Activation of glomerular basement membrane-specific B cells in the renal draining lymph node after T cell-mediated glomerular injury.

Linear binding of IgG to the glomerular basement membrane (GBM) is the hallmark of anti-GBM glomerulonephritis (GN). However, the precise mechanism by which diverse autoantibodies to GBM are induced in GN has not been determined. It was demonstrated previously that a single T cell epitope pCol(28-40) derived from collagen IV alpha3 chain not only induced severe GN in Wistar Kyoto rats but also triggered a diversified anti-GBM antibody response through "B cell epitope spreading." In this study, an expansion of T and B cells in the renal draining lymph node (RDLN) of diseased animals after glomerular injury was observed.
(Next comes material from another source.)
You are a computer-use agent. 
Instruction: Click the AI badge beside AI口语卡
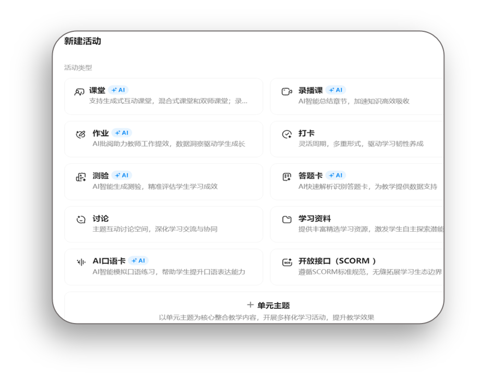(138, 260)
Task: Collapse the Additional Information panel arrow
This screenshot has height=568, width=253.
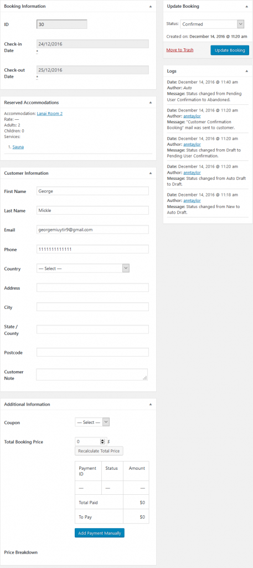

RDLN was demonstrated to be the location of GBM-specific B cell activation. First, B cells from RDLN of pCol(28-40)-immunized rats produced in vitro anti-GBM antibodies and antinuclear antibodies. Second, B cells specific to the peptidic B cell epitope in pCol(28-40) were absent among expanding B cells in RDLN. Those findings provided a unique opportunity to track activation of diverse GBM-specific B cells in RDLN. Expression of B lymphocyte-induced maturation protein-1, which is involved in differentiation of plasma cells, in B cells of RDLN was detected and further elevated only after T cell-mediated prominent glomerular injury (day 19). This was supported by the fact that anti-GBM antibodies became detectable only after day 20. Those results suggest that T cell-mediated glomerular injury may trigger de novo internal immunization of autoantigens released from damaged GBM, which further leads to activation of a group of GBM-specific B cells in RDLN.